6. No Other Employment Restrictions . Employee represents to the Company that Employee is not subject to any agreement, commitment, or policy of any third party that would prevent Employee from entering into or performing or continuing to perform the duties of Employee’s employment under this Agreement. Employee will not enter into any agreement or commitment or agree to any policy that would prevent or hinder the performance of Employee’s duties or obligations under this Agreement. Employee will not use in working for the Company and will not disclose to the Company any trade secrets or other information Employee does not have the right to use or disclose and that the Company is not free to use without liability of any kind.

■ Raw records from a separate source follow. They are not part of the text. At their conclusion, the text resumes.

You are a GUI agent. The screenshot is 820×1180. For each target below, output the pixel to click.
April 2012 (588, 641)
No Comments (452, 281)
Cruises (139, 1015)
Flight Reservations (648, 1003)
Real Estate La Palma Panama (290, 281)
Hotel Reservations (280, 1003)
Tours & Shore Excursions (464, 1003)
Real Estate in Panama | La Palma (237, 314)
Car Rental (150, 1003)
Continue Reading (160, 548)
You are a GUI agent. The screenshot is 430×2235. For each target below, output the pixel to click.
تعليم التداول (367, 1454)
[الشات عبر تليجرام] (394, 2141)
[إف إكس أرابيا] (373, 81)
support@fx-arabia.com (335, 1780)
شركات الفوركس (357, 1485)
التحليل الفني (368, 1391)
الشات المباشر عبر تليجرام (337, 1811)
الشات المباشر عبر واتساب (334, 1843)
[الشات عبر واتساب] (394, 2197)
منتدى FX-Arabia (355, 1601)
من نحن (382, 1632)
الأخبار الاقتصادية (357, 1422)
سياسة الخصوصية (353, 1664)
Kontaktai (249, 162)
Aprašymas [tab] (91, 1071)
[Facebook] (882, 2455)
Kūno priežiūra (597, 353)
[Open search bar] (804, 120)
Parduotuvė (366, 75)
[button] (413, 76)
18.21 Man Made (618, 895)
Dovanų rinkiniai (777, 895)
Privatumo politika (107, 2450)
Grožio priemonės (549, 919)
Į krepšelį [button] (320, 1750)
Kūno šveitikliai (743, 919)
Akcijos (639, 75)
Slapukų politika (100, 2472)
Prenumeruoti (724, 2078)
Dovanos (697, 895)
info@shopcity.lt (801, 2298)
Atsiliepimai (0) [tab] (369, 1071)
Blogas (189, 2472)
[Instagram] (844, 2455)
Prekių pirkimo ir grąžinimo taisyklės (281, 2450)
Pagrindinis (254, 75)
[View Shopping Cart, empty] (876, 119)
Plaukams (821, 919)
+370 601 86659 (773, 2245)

7. No Payments to Governmental Officials . Employee will not knowingly pay or authorize payment of any remuneration to or on behalf of any governmental official which would constitute a violation of applicable law. The Company will neither request nor require Employee to offer to make or make a payment of any remuneration to or on behalf of any governmental official other than those required or expressly permitted by applicable law.

8. Professional Licenses . If Employee’s duties or responsibilities hereunder require Employee to maintain licenses, certifications or memberships, either now or at any time in the future, in order to perform Employee’s duties or responsibilities hereunder, or to remain in compliance with the law or the Company’s policies and procedures related to professional licensure, Employee will procure and maintain all such licenses, certifications or memberships, the costs of which, if incurred by Employee, will be reimbursed by the Company. If applicable, such licenses, certification or memberships encompassed by this Section 8 are listed in Schedule 1 .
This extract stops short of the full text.